With truffled mushroom risotto a 2009 Rapet Corton Charlemagne and a 1996 Perrot-Minot Charmes Chambertin VV. I thought the Rapet would work with the richness of the dish, and the burg with the mushrooms. Home run on both! I have had this Rapet before, and it has been consistently delicious. This one was perhaps not as flamboyant as previous renditions, but nonetheless still making clear that we are in Grand Cru territory. A wonderful combination of power and elegance, especially considering the vintage. Tremendous length. 92
The red burg was ethereal. Seriously.

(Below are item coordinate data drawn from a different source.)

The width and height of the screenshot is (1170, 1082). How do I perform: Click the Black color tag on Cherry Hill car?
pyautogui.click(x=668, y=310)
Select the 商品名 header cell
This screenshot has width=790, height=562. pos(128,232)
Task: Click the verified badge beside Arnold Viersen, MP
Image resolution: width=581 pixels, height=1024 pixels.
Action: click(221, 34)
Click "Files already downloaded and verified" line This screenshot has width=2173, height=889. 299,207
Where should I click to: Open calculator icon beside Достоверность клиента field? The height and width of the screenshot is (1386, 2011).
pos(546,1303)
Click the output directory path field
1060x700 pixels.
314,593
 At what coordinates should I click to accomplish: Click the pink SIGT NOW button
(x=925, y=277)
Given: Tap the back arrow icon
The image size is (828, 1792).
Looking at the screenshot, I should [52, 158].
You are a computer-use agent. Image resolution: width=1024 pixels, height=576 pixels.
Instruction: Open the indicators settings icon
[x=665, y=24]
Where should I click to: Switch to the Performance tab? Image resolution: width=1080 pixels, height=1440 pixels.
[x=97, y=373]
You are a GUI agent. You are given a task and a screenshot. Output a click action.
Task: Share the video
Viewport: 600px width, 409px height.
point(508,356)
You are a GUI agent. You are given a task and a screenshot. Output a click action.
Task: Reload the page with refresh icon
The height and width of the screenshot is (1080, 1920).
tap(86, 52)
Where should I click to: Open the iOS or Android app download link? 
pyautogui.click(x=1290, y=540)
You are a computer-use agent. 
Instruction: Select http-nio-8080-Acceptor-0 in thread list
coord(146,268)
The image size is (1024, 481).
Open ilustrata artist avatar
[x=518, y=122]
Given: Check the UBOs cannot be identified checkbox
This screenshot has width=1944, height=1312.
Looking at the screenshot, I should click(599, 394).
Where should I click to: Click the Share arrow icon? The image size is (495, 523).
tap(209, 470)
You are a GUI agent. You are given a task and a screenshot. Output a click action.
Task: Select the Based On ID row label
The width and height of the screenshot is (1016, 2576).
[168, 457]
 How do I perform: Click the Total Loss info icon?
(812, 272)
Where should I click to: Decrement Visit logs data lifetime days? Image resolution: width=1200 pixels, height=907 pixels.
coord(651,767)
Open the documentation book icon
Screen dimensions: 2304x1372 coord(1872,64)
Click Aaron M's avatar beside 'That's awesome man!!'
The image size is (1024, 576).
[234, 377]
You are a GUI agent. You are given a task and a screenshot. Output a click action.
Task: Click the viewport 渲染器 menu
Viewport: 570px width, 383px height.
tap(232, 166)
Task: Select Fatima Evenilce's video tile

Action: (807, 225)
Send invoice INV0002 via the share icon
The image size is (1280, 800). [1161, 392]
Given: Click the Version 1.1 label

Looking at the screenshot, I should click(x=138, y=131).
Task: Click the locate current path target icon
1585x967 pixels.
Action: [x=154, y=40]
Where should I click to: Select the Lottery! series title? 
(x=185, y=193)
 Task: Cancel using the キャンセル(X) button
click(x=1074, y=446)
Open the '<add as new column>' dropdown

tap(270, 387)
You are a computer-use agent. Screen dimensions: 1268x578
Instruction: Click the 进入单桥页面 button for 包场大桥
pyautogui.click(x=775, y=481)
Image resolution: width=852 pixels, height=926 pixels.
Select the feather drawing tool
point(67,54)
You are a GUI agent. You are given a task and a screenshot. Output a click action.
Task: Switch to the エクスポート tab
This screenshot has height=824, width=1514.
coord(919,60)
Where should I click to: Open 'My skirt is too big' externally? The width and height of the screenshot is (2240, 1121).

One relative newbie friend at the table summed it up well: “Oh, so this is what all the fuss is about.” Pretty much exactly how I felt. Surprisingly dark color. The perfume was intoxicating – not exactly sensual, but certainly hedonistic. I got more floral, soy, orange rind and black tea. In the mouth the soft tannins just lazily linger. The wine is maybe midlife and not even close to “fully mature”. So this, I thought to myself, is why people spend crazy $ on GC burg. If only this were the rule rather than the exception. 95
With grilled rib eyes a 1989 Calon Segur. I love CS but I think this was my first 89. Perfect fill, and cork. Given CS’s usually glacial ageing curve, the wine was a tad more developed than I would have expected – though, to be sure, fruit remained, but it had taken a back seat. I don’t think I have ever had a more earthy wine – in the best possible way. I usually think of CS as a “hard” wine, but the texture here was silky. Not quite sure how much time remains, but for me it was very much in the zone. 93
My Napaphile friend brought a 2003 Peju Cab Franc Reserve. My experience with this producer has been unremarkable, but this was a really interesting wine. The nose was absolutely explosive, and shouted “New World”. But I could not figure out the varietal(s). It’s not cab sauv. It’s not merlot. It’s not syrah. Cab franc, really? Hard to believe this is even related to its cousins in the Loire. Super sexy, hedonistic, very long. At the age of 17 it still seemed quite primary. One-dimensional, but a pretty tasty dimension. Especially appealing if you go for this sort of thing. 91
Finally, with pumpkin pie (another perfect pairing!), a 2001 Trimbach Gewurztraminer SGN. Another winner! Something about the spices in both pumpkin pie and gewurz. Like uber concentrated and liquefied lychee and apricot, with abundant acidity in perfect balance. I love the SGNs, and with the exception of the great ZH I think they generally represent real value. 92
I don’t really know what I was thinking next – too much wine can have that effect – but I was somehow inspired to open a 1983 Cockburn port. A very short decant is of course a great disservice to a port of any age. Not quite in the same league as Grahams 83, which I’ve had a few times; nonetheless, it showed well. On the brambly side, as opposed to sweet, and a tad hot. Not surprisingly, it was better the next night. 90
Oh, the Grassl 1855 stems are slick. And functional. And beautiful.